Baby with bathwater
2011-04-20 20:07:37.68485+00 by
Dan Lyke
7 comments
A few months ago, after having essentially ignored the site as "the place where old-school
bloggers who've abandoned their own blogs go", I finally broke down and bought a Metafilter account. I've participated a little bit.
Today I realized that the Metafilter culture is
horrendously hostile to anything Ayn Rand, and Ask
Metafilter is overrun by people trying to figure out their enabling behavior towards
dysfunctional people who can't live without them.
"Hmmmm", he said ponderingly, raising an eyebrow.
[ related topics:
Children and growing up Objectivism Theater & Plays Sociology California Culture
]
comments in ascending chronological order (reverse):
#Comment Re: made: 2011-04-20 21:14:29.908371+00 by:
Mars Saxman
This cracks me up. I've been hanging out on metafilter as long as I've been checking in here - I discovered
both sites during the great blog eruption of 2000/2001. Not sure where I found either one but they both
seemed like part of that big milieu of interlinking commentary that seemed like the future, way back when.
I wouldn't say Metafilter is the place the old-school bloggers go to retire so much as it's a place where old-
school bloggers have been hanging out ever since they were the new school. Matt's done a good job at
managing the site's growth; it's changed over the years, of course, and people continue to come and go,
but it's still basically the same kind of place it always has been.

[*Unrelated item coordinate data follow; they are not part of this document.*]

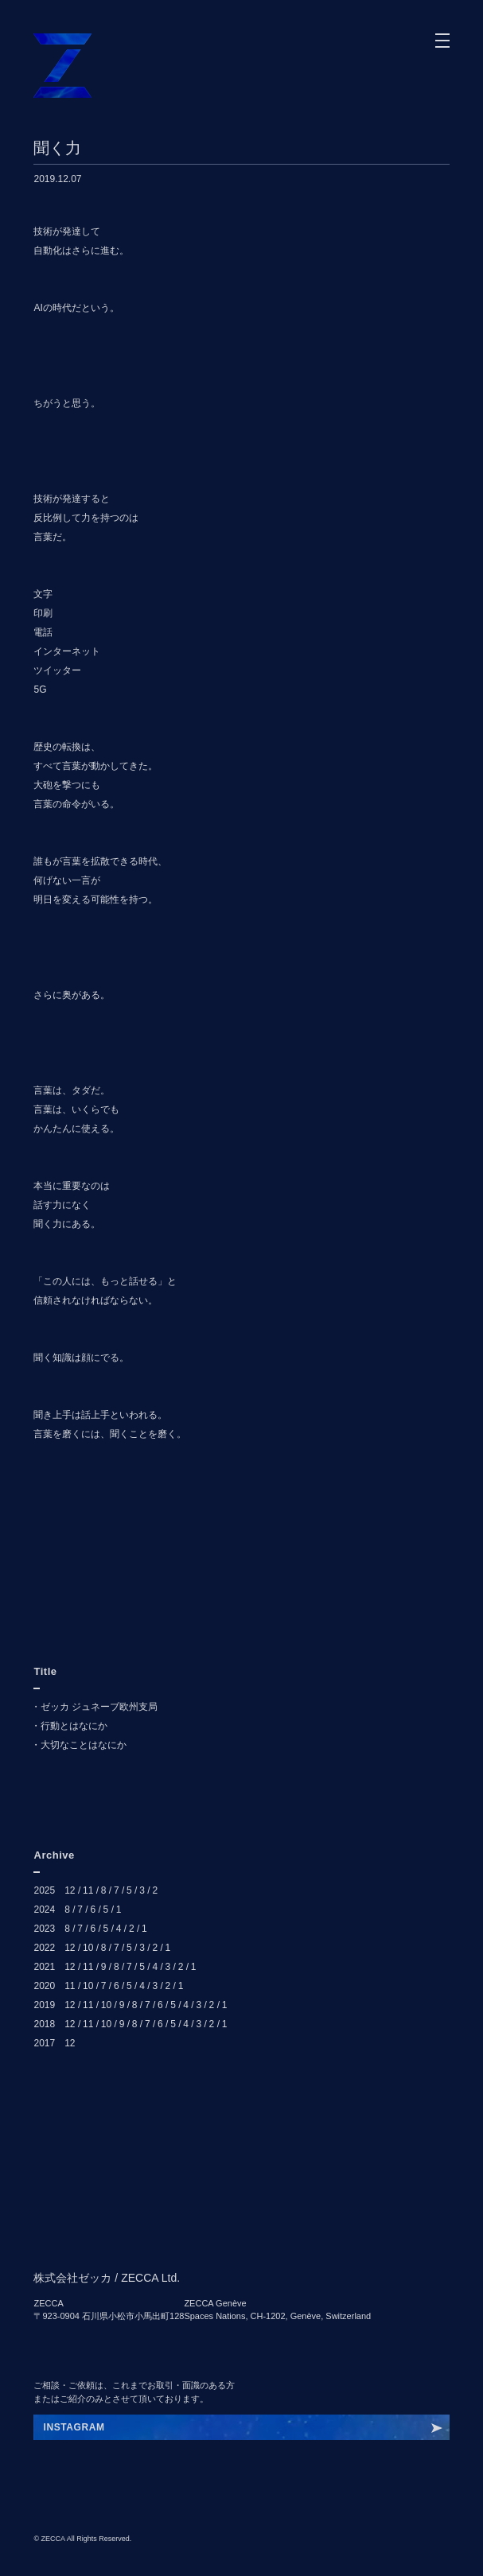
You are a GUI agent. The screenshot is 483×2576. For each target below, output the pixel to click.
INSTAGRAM (73, 2427)
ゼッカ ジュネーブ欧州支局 (99, 1706)
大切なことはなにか (84, 1744)
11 (88, 1890)
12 (69, 1890)
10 (88, 1947)
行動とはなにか (74, 1725)
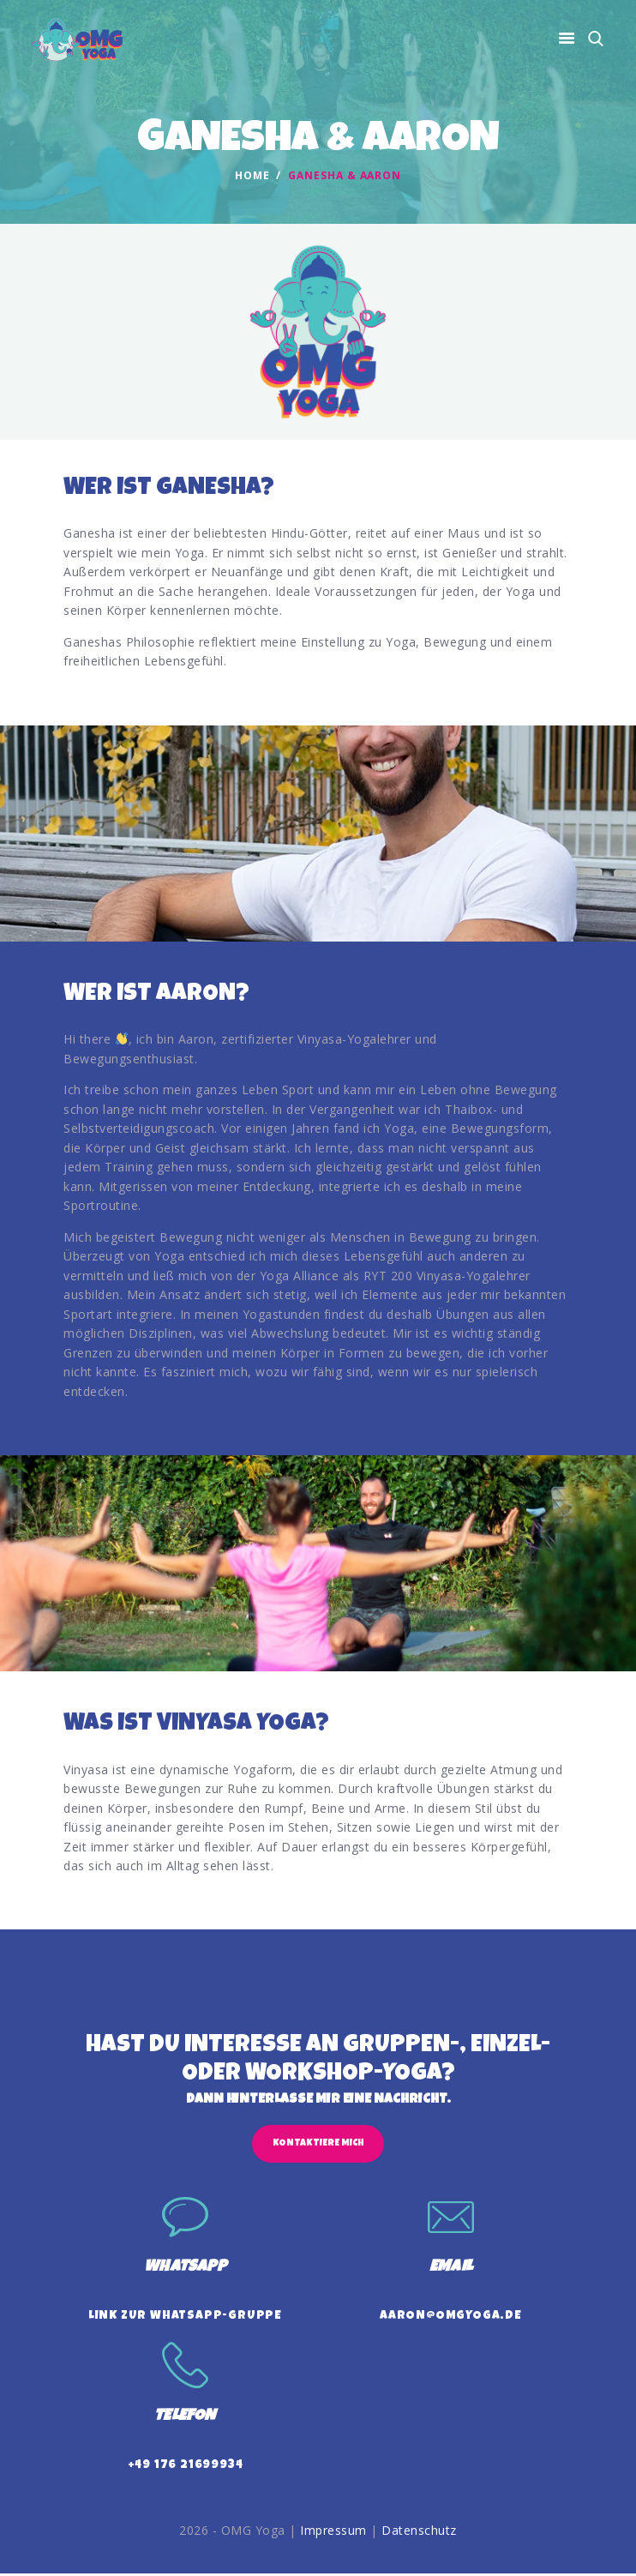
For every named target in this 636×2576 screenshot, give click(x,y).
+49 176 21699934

Ask Metafilter does have its share of agony aunt questions but there's so much random weirdness in there
that I keep on reading. Random books and movies people remember from childhood, nerdy how-tos, all
kinds of stuff. The questions that really baffle me are the ones where people ask, "I left this random bit of
food out on the counter overnight. Is it still safe to eat?" - to which the answer is always "probably, but
you're an idiot - throw it out and move on".
#Comment Re: made: 2011-04-20 22:29:16.020554+00 by:
Dan Lyke
Grins. Yeah, I remember when Jessamyn and Matt actually had blogs! (Yeah, they still do, kinda...)
And I keep reading, it's just that I haven't felt so old or sensible for a long time...
#Comment Re: made: 2011-04-20 23:13:47.013454+00 by:
Dan Lyke
Oh, in the "I can't believe I'm mashing reload on this site" department: 33 comments and 47 favorites on a post about urban exploration in the London Post Office Railway, 332 comments and 56 favorites on Lady Gaga vs Al Yankovic. Sigh.
#Comment Re: made: 2011-04-21 10:36:17.607923+00 by:
DaveP
It's not just Ayn Rand that MeFi is hostile to. Pretty much anything that smacks of personal
responsibility is looked down upon, unless you're telling someone in ask MeFi to DTMF.
I have to leave there for my own sanity at least once a year, and I've been in a "read but hold my
tongue" mode for the past six months or so.
But yeah, it's been over a year since I've updated my blog, so I can't really argue with your first
point.
#Comment Re: made: 2011-04-22 13:23:22.037317+00 by:
TheSHAD0W
DTMF?
Do you mean DIAF?
#Comment Re: made: 2011-04-22 13:45:21.164961+00 by:
Dan Lyke
No, it's relationship advice. "Dump The ...". Often with an "A" for "Already" appended.
#Comment Re: made: 2011-04-22 16:36:34.170353+00 by:
ebradway
Back during the first dot-com bubble, Slashdot was the place to see interesting
ideas torn to shreds by trolls and other idiots. I wasted a lot of time wading
through the muck, looking for the occasional gem.
MeFi strikes me as the Web 2.0 version of Slashdot. It encompasses a wider
variety of topics, pushing more into the realm of the mainstream. And it seems to
gather a lower form of troll. Not quite as bad as reading the comments on Fox
News. But it's up there.
I only venture over to MeFi when Dan (or someone else) links to it. Kind of like
I only go to the bathroom at the bus station when I have no other choice.